(Exercise details)
From the data that follows, set down exactly the lines from the one with "Task: Click the embed code icon above chart" through the one with "Task: Select the", counting both. Pictures stay out.

Dataset entries:
******************************

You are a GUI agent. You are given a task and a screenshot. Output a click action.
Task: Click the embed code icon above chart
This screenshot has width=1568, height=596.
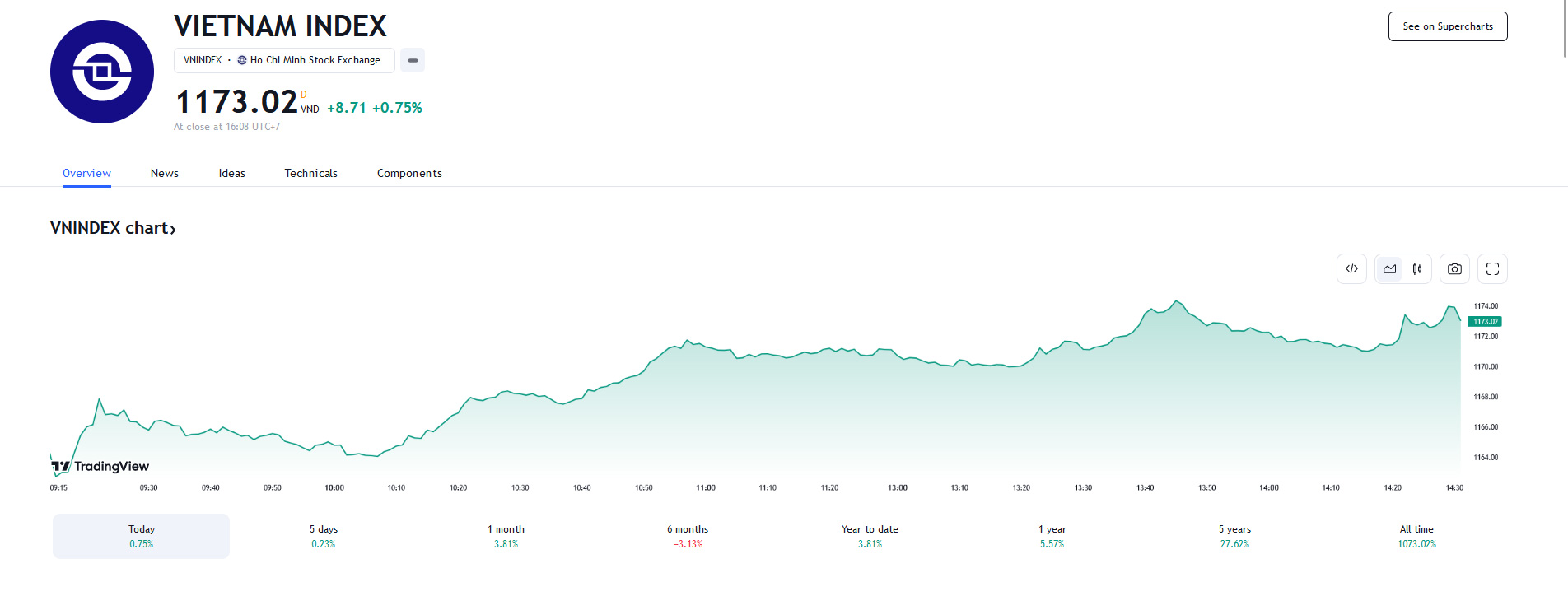coord(1351,269)
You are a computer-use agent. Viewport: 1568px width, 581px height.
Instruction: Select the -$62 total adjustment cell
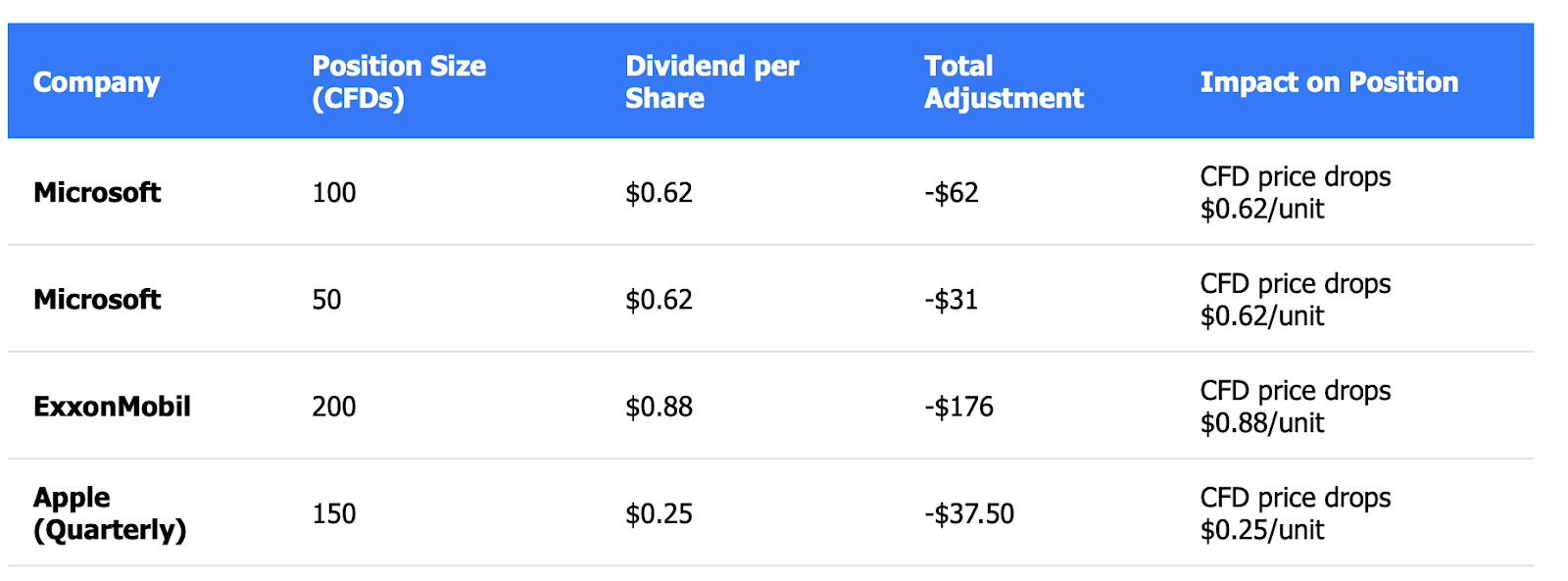pyautogui.click(x=951, y=192)
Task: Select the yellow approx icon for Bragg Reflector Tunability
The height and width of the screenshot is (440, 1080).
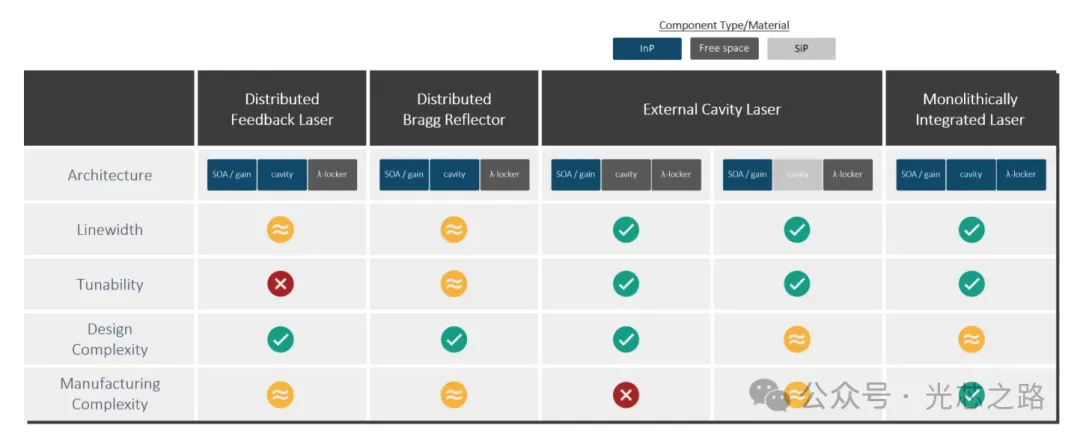Action: (x=453, y=284)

******************************

(Response to this task)
Task: Click the embed code icon above chart
This screenshot has width=1568, height=596.
coord(1351,269)
You are a computer-use agent. Viewport: 1568px width, 581px height.
Instruction: Select the -$62 total adjustment cell
pyautogui.click(x=951, y=192)
Task: Select the yellow approx icon for Bragg Reflector Tunability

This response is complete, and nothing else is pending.